Almost invariably it is the woman who tempts-tempts
innocently and unknowingly, without intent to allure,
still less with thought of wrong-but tempts
all the same by the attraction which she cannot conceal,
by the soft promise which she cannot keep out of her
eyes.
That was the beginning of it.
Betty, whom he loved, and to whom he was engaged,
was away from Wellingsford. In those days she
was very much the young Diana, walking in search of
chaste adventures, quite contented with the love that
lay serenely warm in her heart and thinking little
of a passionate man’s needs-perhaps
starting away from too violent an expression of them-perhaps
prohibiting them altogether. The psychology of
the pre-war young girl absorbed, even though intellectually
and for curiosity’s sake, in the feminist movement,
is yet to be studied. Betty, then, was away.
Althea, beata possidens, made her artless, innocent
appeal for victory. Unconsciously she tempted.
The man yielded. A touch of the lips in a moment
of folly, the man blazed, the woman helpless was consumed.
This happened in January, just before Althea’s
supposed visit to Scotland. Boyce was due at a
Country House party near Carlisle. In the first
flush of their madness they agreed upon the wretched
plan. She took rooms in the town and he visited
her there. Whether he or she conceived it, I do
not know. If I could judge coldly I should say
that it was of feminine inspiration. A man, particularly
one of Boyce’s temperament, who was eager for
the possession of a passionately loved woman, would
have carried her off to a little Eden of their own.

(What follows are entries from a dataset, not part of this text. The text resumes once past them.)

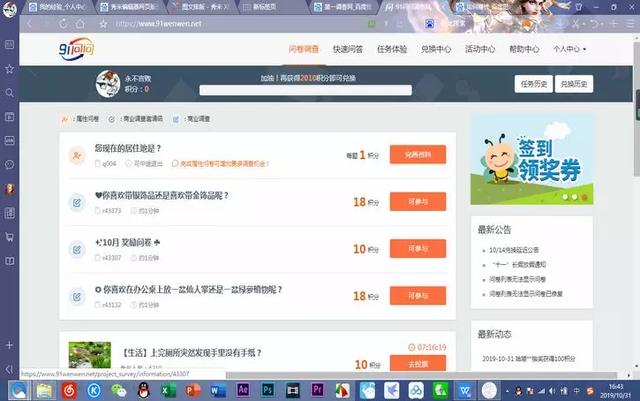
Task: Launch Photoshop from the taskbar
Action: click(x=268, y=390)
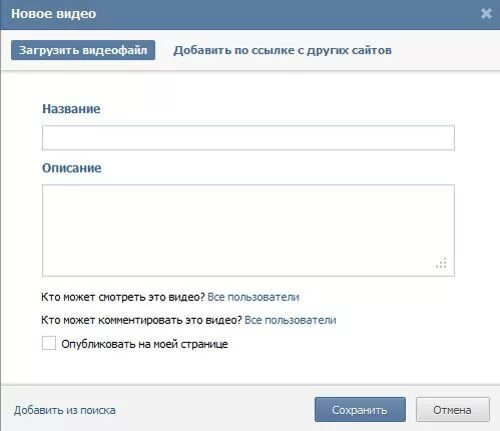Select the Загрузить видеофайл tab
The image size is (500, 431).
(x=83, y=50)
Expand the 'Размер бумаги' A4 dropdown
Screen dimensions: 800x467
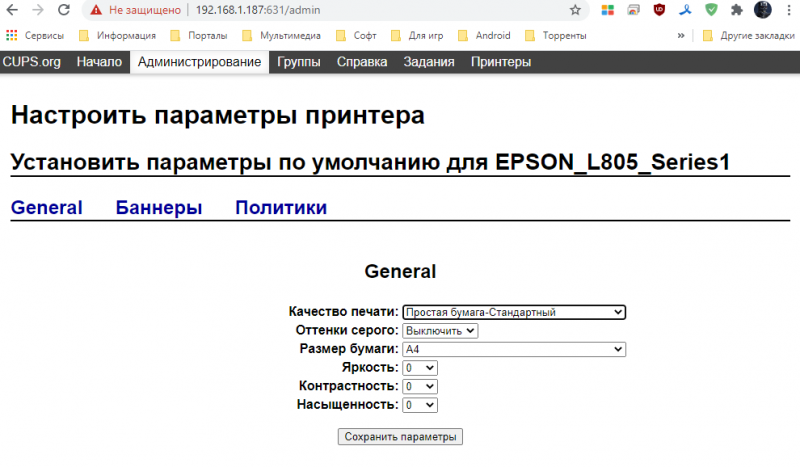514,349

A calm consideration of the facts leads to the suggestion
of a half-hearted acquiescence on the part of an entangled
man in the romantic scheme of an inexperienced girl
to whom he had suddenly become all in all.
Such is my plea in extenuation of
Boyce’s conduct (if plea there can be), seeing
that he raised not a shadow of one of his own.
You may say that my plea is no excuse for his betrayal;
that no man, even if he is tempted, can be pardoned
for non-control of his passions. But I am asking
for no pardon; I am trying to obtain your understanding.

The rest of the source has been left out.